## Task directions
Convert the lines of the records below into a Markdown table with the columns "Row" and "Line," numbering each row and leaving out blank lines. Omit the pictures.

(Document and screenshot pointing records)
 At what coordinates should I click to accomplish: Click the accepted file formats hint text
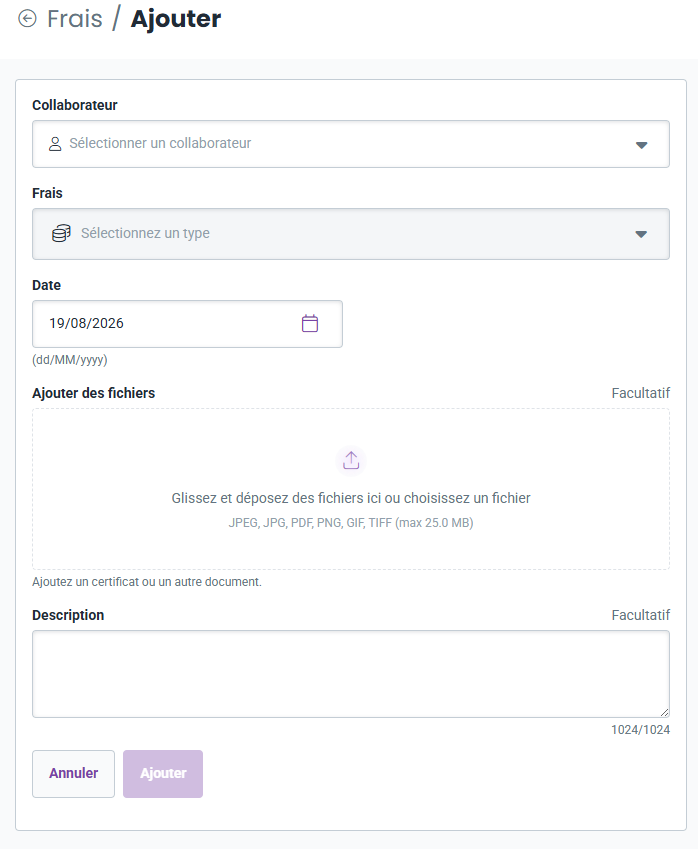tap(351, 523)
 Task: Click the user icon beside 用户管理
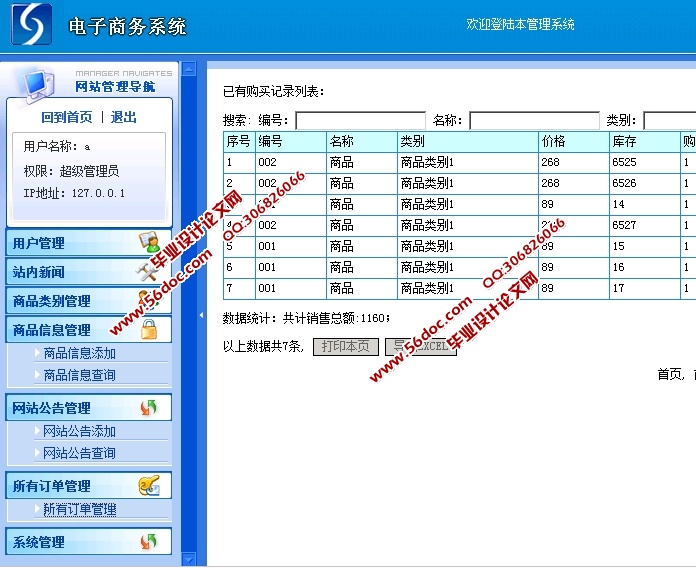[148, 242]
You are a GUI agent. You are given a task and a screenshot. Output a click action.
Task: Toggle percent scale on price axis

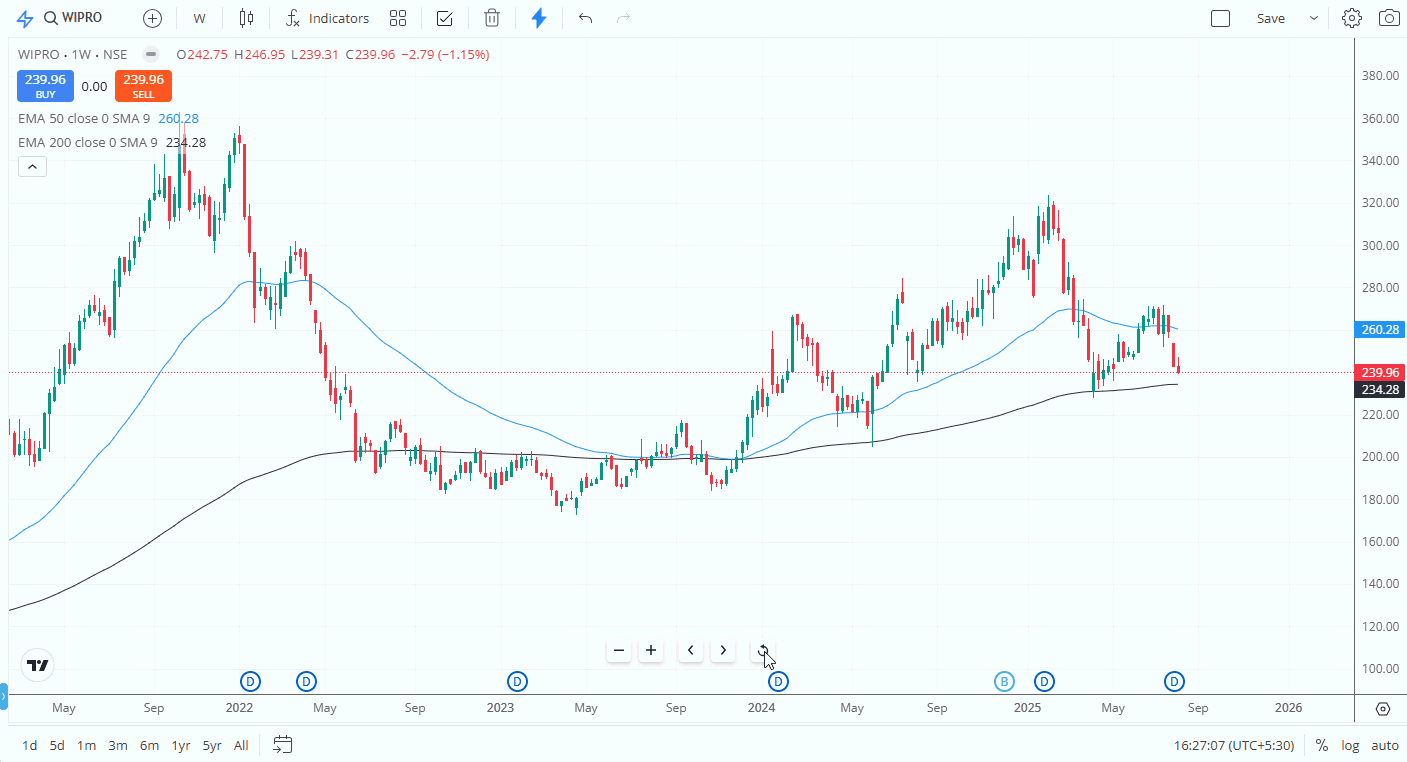pyautogui.click(x=1321, y=745)
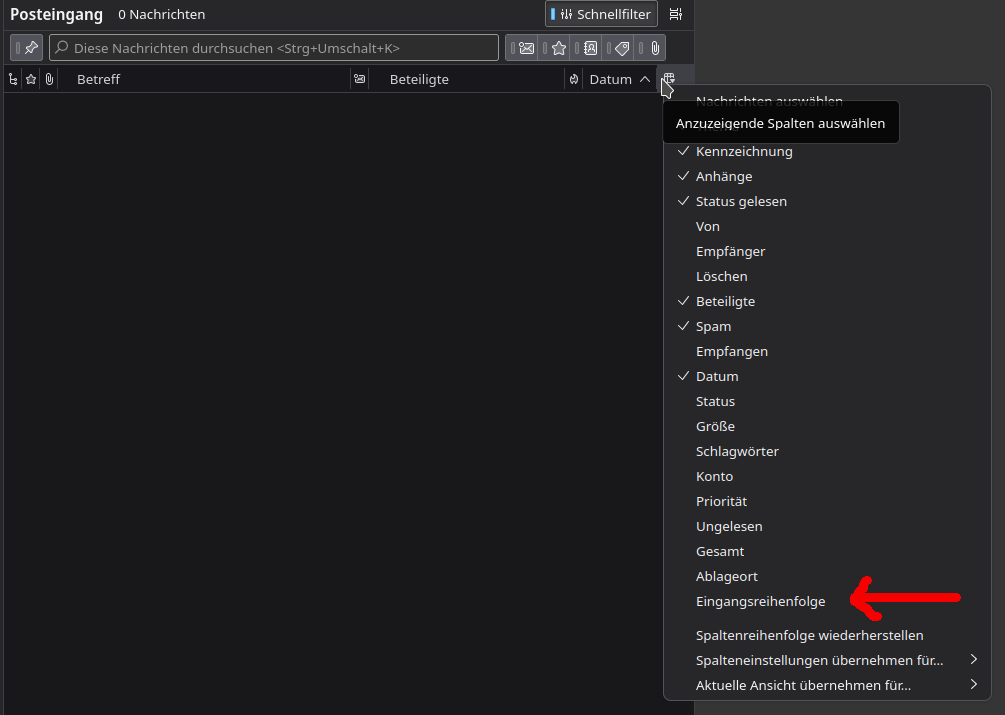Filter starred messages in the quick filter bar
The image size is (1005, 715).
click(x=558, y=48)
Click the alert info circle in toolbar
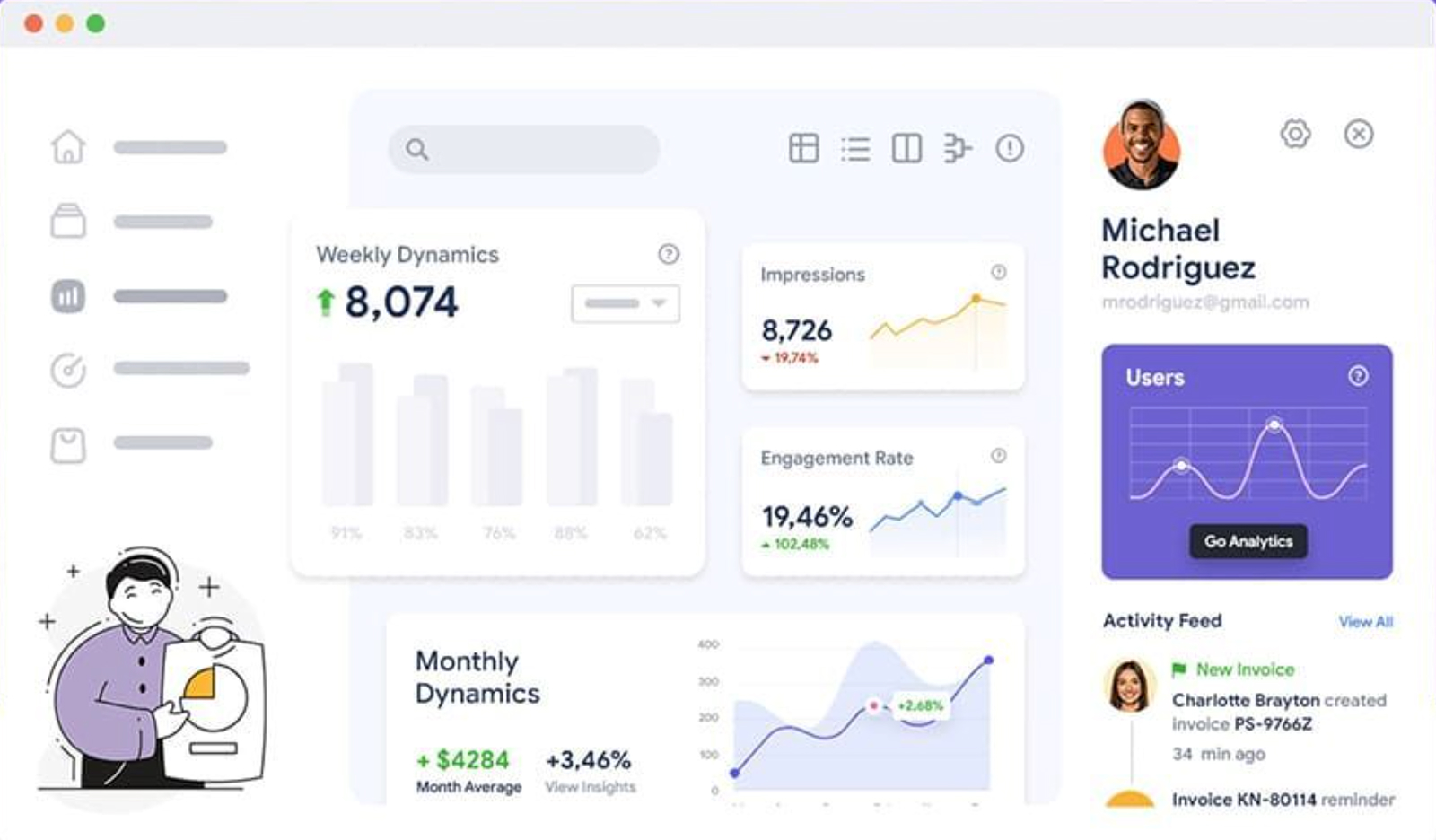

## Output of the task
| Row | Line |
|---|---|
| 1 |  At what coordinates should I click to accomplish: Click the accepted file formats hint text |
| 2 | tap(351, 523) |
| 3 |  Task: Click the user icon beside 用户管理 |
| 4 | [148, 242] |
| 5 | You are a GUI agent. You are given a task and a screenshot. Output a click action. |
| 6 | Task: Toggle percent scale on price axis |
| 7 | pyautogui.click(x=1321, y=745) |
| 8 | Filter starred messages in the quick filter bar |
| 9 | The image size is (1005, 715). |
| 10 | click(x=558, y=48) |
| 11 | Click the alert info circle in toolbar |